**What is needed**
Exact copies of all the records are the expected output.
------------------------------------------------
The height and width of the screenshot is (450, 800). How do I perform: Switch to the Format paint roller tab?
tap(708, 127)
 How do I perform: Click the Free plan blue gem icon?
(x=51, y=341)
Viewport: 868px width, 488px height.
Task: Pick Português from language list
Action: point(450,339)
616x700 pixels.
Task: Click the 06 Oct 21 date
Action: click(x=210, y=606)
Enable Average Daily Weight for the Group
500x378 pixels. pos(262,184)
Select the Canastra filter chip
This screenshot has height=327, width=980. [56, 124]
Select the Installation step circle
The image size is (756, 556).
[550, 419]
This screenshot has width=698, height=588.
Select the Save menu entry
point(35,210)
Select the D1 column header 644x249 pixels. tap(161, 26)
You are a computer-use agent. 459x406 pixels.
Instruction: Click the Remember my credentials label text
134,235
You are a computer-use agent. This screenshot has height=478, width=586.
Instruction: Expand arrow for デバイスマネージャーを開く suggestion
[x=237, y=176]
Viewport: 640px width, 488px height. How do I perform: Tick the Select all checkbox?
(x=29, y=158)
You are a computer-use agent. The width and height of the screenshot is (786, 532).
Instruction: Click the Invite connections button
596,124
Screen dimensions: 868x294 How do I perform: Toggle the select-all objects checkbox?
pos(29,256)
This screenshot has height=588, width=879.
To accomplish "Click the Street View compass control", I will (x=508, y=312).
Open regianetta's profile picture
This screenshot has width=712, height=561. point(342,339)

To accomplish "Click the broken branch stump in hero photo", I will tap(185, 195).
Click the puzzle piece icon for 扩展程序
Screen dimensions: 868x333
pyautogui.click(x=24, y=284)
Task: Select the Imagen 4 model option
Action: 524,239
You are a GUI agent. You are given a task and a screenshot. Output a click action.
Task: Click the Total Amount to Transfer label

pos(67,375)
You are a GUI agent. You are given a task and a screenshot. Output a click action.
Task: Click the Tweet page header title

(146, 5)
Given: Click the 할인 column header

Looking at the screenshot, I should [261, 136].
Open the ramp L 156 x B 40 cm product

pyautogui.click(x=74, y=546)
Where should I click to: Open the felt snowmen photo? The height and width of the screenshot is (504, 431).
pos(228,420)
------------------------------------------------
**Result for this exercise**
The height and width of the screenshot is (450, 800). How do I perform: Switch to the Format paint roller tab?
tap(708, 127)
 How do I perform: Click the Free plan blue gem icon?
(x=51, y=341)
Viewport: 868px width, 488px height.
Task: Pick Português from language list
Action: point(450,339)
616x700 pixels.
Task: Click the 06 Oct 21 date
Action: click(x=210, y=606)
Enable Average Daily Weight for the Group
500x378 pixels. pos(262,184)
Select the Canastra filter chip
This screenshot has height=327, width=980. [56, 124]
Select the Installation step circle
The image size is (756, 556).
[550, 419]
This screenshot has width=698, height=588.
Select the Save menu entry
point(35,210)
Select the D1 column header 644x249 pixels. tap(161, 26)
You are a computer-use agent. 459x406 pixels.
Instruction: Click the Remember my credentials label text
134,235
You are a computer-use agent. This screenshot has height=478, width=586.
Instruction: Expand arrow for デバイスマネージャーを開く suggestion
[x=237, y=176]
Viewport: 640px width, 488px height. How do I perform: Tick the Select all checkbox?
(x=29, y=158)
You are a computer-use agent. The width and height of the screenshot is (786, 532).
Instruction: Click the Invite connections button
596,124
Screen dimensions: 868x294 How do I perform: Toggle the select-all objects checkbox?
pos(29,256)
This screenshot has height=588, width=879.
To accomplish "Click the Street View compass control", I will (x=508, y=312).
Open regianetta's profile picture
This screenshot has width=712, height=561. point(342,339)

To accomplish "Click the broken branch stump in hero photo", I will tap(185, 195).
Click the puzzle piece icon for 扩展程序
Screen dimensions: 868x333
pyautogui.click(x=24, y=284)
Task: Select the Imagen 4 model option
Action: 524,239
You are a GUI agent. You are given a task and a screenshot. Output a click action.
Task: Click the Total Amount to Transfer label

pos(67,375)
You are a GUI agent. You are given a task and a screenshot. Output a click action.
Task: Click the Tweet page header title

(146, 5)
Given: Click the 할인 column header

Looking at the screenshot, I should [261, 136].
Open the ramp L 156 x B 40 cm product

pyautogui.click(x=74, y=546)
Where should I click to: Open the felt snowmen photo? The height and width of the screenshot is (504, 431).
pos(228,420)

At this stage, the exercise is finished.